▸ Exercise requirements
Reproduce each of the following entries word for word, without any changes.

▸ Collected data
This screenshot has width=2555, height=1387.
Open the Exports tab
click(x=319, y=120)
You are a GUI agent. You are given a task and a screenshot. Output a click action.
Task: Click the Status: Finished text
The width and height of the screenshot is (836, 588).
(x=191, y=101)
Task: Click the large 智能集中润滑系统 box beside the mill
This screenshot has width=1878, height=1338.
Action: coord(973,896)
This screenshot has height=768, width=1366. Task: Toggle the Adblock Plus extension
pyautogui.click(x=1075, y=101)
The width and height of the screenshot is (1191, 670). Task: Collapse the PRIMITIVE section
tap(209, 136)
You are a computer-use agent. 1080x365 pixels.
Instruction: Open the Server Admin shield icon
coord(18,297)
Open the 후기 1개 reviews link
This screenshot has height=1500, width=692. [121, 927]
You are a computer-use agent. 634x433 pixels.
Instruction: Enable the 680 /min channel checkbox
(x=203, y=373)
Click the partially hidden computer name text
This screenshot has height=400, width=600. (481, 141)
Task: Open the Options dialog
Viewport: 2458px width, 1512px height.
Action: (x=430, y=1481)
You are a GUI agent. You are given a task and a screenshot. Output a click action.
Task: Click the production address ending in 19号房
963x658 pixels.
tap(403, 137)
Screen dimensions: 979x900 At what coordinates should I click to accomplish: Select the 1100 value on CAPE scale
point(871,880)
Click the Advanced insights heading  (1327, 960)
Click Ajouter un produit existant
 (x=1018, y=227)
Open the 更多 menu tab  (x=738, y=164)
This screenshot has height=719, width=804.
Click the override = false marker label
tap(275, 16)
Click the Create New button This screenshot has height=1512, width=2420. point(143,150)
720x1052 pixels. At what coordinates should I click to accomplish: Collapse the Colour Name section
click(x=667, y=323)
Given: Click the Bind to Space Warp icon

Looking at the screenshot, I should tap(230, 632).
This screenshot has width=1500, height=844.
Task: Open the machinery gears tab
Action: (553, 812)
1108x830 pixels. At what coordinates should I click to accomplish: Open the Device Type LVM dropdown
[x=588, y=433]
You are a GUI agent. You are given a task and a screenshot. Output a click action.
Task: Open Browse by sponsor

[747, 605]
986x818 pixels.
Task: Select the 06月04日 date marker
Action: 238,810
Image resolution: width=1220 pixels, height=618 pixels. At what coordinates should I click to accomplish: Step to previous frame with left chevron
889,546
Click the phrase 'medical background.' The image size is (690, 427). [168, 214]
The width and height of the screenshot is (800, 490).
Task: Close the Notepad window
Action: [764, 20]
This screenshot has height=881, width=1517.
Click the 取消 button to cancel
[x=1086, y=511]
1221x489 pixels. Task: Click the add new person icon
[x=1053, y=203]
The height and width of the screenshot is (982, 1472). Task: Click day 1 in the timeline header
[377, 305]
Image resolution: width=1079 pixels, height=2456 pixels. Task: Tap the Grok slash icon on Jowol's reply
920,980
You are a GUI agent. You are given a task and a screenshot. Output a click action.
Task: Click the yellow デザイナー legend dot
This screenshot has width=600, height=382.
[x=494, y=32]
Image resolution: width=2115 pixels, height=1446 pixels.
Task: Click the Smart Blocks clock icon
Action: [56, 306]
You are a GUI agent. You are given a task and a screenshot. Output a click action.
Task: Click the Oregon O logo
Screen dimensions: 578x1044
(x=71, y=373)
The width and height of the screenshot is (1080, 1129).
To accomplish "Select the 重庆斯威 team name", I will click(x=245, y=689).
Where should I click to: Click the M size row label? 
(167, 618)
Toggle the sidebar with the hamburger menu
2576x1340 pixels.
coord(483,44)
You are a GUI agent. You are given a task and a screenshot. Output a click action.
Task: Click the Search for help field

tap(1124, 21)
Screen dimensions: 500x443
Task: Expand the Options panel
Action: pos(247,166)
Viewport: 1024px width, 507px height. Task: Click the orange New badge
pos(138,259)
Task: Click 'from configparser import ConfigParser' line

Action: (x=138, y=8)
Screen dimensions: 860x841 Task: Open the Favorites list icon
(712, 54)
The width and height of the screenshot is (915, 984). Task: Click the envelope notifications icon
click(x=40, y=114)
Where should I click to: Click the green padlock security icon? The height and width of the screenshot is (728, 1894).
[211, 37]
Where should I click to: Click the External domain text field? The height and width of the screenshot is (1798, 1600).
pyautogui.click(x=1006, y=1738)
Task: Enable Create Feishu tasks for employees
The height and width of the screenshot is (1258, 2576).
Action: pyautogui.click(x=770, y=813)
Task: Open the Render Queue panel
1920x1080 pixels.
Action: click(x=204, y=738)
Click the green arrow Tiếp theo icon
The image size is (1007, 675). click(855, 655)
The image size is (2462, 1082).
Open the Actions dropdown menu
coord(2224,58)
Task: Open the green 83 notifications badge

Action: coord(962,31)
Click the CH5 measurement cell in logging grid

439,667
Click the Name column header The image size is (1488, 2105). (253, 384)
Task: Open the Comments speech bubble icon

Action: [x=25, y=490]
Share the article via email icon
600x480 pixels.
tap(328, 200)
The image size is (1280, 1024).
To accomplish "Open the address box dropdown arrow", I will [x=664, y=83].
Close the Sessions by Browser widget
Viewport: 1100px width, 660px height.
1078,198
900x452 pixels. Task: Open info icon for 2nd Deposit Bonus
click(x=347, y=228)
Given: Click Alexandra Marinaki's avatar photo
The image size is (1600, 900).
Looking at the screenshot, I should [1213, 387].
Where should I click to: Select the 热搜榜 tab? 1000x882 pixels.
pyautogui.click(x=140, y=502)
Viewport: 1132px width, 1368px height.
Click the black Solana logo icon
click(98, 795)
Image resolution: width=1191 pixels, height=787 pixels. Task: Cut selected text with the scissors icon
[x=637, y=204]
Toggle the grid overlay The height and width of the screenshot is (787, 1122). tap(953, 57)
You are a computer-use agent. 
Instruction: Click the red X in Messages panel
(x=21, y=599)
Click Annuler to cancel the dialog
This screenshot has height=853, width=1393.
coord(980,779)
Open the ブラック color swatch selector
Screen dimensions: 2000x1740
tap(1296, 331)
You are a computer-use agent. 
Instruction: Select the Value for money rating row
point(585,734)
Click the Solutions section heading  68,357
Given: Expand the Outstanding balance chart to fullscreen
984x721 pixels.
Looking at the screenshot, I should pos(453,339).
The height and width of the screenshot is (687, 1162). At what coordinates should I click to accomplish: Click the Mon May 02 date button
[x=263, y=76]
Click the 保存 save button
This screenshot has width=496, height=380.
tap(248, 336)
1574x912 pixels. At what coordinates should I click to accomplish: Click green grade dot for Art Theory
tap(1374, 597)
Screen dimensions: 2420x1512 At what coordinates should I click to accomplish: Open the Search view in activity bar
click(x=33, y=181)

▸ In response
This screenshot has width=2555, height=1387.
Open the Exports tab
click(x=319, y=120)
You are a GUI agent. You are given a task and a screenshot. Output a click action.
Task: Click the Status: Finished text
The width and height of the screenshot is (836, 588).
(x=191, y=101)
Task: Click the large 智能集中润滑系统 box beside the mill
This screenshot has width=1878, height=1338.
Action: coord(973,896)
This screenshot has height=768, width=1366. Task: Toggle the Adblock Plus extension
pyautogui.click(x=1075, y=101)
The width and height of the screenshot is (1191, 670). Task: Collapse the PRIMITIVE section
tap(209, 136)
You are a computer-use agent. 1080x365 pixels.
Instruction: Open the Server Admin shield icon
coord(18,297)
Open the 후기 1개 reviews link
This screenshot has height=1500, width=692. [121, 927]
You are a computer-use agent. 634x433 pixels.
Instruction: Enable the 680 /min channel checkbox
(x=203, y=373)
Click the partially hidden computer name text
This screenshot has height=400, width=600. (481, 141)
Task: Open the Options dialog
Viewport: 2458px width, 1512px height.
Action: (x=430, y=1481)
You are a GUI agent. You are given a task and a screenshot. Output a click action.
Task: Click the production address ending in 19号房
963x658 pixels.
tap(403, 137)
Screen dimensions: 979x900 At what coordinates should I click to accomplish: Select the 1100 value on CAPE scale
point(871,880)
Click the Advanced insights heading  (1327, 960)
Click Ajouter un produit existant
 (x=1018, y=227)
Open the 更多 menu tab  (x=738, y=164)
This screenshot has height=719, width=804.
Click the override = false marker label
tap(275, 16)
Click the Create New button This screenshot has height=1512, width=2420. point(143,150)
720x1052 pixels. At what coordinates should I click to accomplish: Collapse the Colour Name section
click(x=667, y=323)
Given: Click the Bind to Space Warp icon

Looking at the screenshot, I should tap(230, 632).
This screenshot has width=1500, height=844.
Task: Open the machinery gears tab
Action: (553, 812)
1108x830 pixels. At what coordinates should I click to accomplish: Open the Device Type LVM dropdown
[x=588, y=433]
You are a GUI agent. You are given a task and a screenshot. Output a click action.
Task: Open Browse by sponsor

[747, 605]
986x818 pixels.
Task: Select the 06月04日 date marker
Action: 238,810
Image resolution: width=1220 pixels, height=618 pixels. At what coordinates should I click to accomplish: Step to previous frame with left chevron
889,546
Click the phrase 'medical background.' The image size is (690, 427). [168, 214]
The width and height of the screenshot is (800, 490).
Task: Close the Notepad window
Action: [764, 20]
This screenshot has height=881, width=1517.
Click the 取消 button to cancel
[x=1086, y=511]
1221x489 pixels. Task: Click the add new person icon
[x=1053, y=203]
The height and width of the screenshot is (982, 1472). Task: Click day 1 in the timeline header
[377, 305]
Image resolution: width=1079 pixels, height=2456 pixels. Task: Tap the Grok slash icon on Jowol's reply
920,980
You are a GUI agent. You are given a task and a screenshot. Output a click action.
Task: Click the yellow デザイナー legend dot
This screenshot has width=600, height=382.
[x=494, y=32]
Image resolution: width=2115 pixels, height=1446 pixels.
Task: Click the Smart Blocks clock icon
Action: [56, 306]
You are a GUI agent. You are given a task and a screenshot. Output a click action.
Task: Click the Oregon O logo
Screen dimensions: 578x1044
(x=71, y=373)
The width and height of the screenshot is (1080, 1129).
To accomplish "Select the 重庆斯威 team name", I will click(x=245, y=689).
Where should I click to: Click the M size row label? 
(167, 618)
Toggle the sidebar with the hamburger menu
2576x1340 pixels.
coord(483,44)
You are a GUI agent. You are given a task and a screenshot. Output a click action.
Task: Click the Search for help field

tap(1124, 21)
Screen dimensions: 500x443
Task: Expand the Options panel
Action: pos(247,166)
Viewport: 1024px width, 507px height. Task: Click the orange New badge
pos(138,259)
Task: Click 'from configparser import ConfigParser' line

Action: (x=138, y=8)
Screen dimensions: 860x841 Task: Open the Favorites list icon
(712, 54)
The width and height of the screenshot is (915, 984). Task: Click the envelope notifications icon
click(x=40, y=114)
Where should I click to: Click the green padlock security icon? The height and width of the screenshot is (728, 1894).
[211, 37]
Where should I click to: Click the External domain text field? The height and width of the screenshot is (1798, 1600).
pyautogui.click(x=1006, y=1738)
Task: Enable Create Feishu tasks for employees
The height and width of the screenshot is (1258, 2576).
Action: pyautogui.click(x=770, y=813)
Task: Open the Render Queue panel
1920x1080 pixels.
Action: click(x=204, y=738)
Click the green arrow Tiếp theo icon
The image size is (1007, 675). click(855, 655)
The image size is (2462, 1082).
Open the Actions dropdown menu
coord(2224,58)
Task: Open the green 83 notifications badge

Action: coord(962,31)
Click the CH5 measurement cell in logging grid

439,667
Click the Name column header The image size is (1488, 2105). (253, 384)
Task: Open the Comments speech bubble icon

Action: [x=25, y=490]
Share the article via email icon
600x480 pixels.
tap(328, 200)
The image size is (1280, 1024).
To accomplish "Open the address box dropdown arrow", I will [x=664, y=83].
Close the Sessions by Browser widget
Viewport: 1100px width, 660px height.
1078,198
900x452 pixels. Task: Open info icon for 2nd Deposit Bonus
click(x=347, y=228)
Given: Click Alexandra Marinaki's avatar photo
The image size is (1600, 900).
Looking at the screenshot, I should [1213, 387].
Where should I click to: Select the 热搜榜 tab? 1000x882 pixels.
pyautogui.click(x=140, y=502)
Viewport: 1132px width, 1368px height.
Click the black Solana logo icon
click(98, 795)
Image resolution: width=1191 pixels, height=787 pixels. Task: Cut selected text with the scissors icon
[x=637, y=204]
Toggle the grid overlay The height and width of the screenshot is (787, 1122). tap(953, 57)
You are a computer-use agent. 
Instruction: Click the red X in Messages panel
(x=21, y=599)
Click Annuler to cancel the dialog
This screenshot has height=853, width=1393.
coord(980,779)
Open the ブラック color swatch selector
Screen dimensions: 2000x1740
tap(1296, 331)
You are a computer-use agent. 
Instruction: Select the Value for money rating row
point(585,734)
Click the Solutions section heading  68,357
Given: Expand the Outstanding balance chart to fullscreen
984x721 pixels.
Looking at the screenshot, I should pos(453,339).
The height and width of the screenshot is (687, 1162). At what coordinates should I click to accomplish: Click the Mon May 02 date button
[x=263, y=76]
Click the 保存 save button
This screenshot has width=496, height=380.
tap(248, 336)
1574x912 pixels. At what coordinates should I click to accomplish: Click green grade dot for Art Theory
tap(1374, 597)
Screen dimensions: 2420x1512 At what coordinates should I click to accomplish: Open the Search view in activity bar
click(x=33, y=181)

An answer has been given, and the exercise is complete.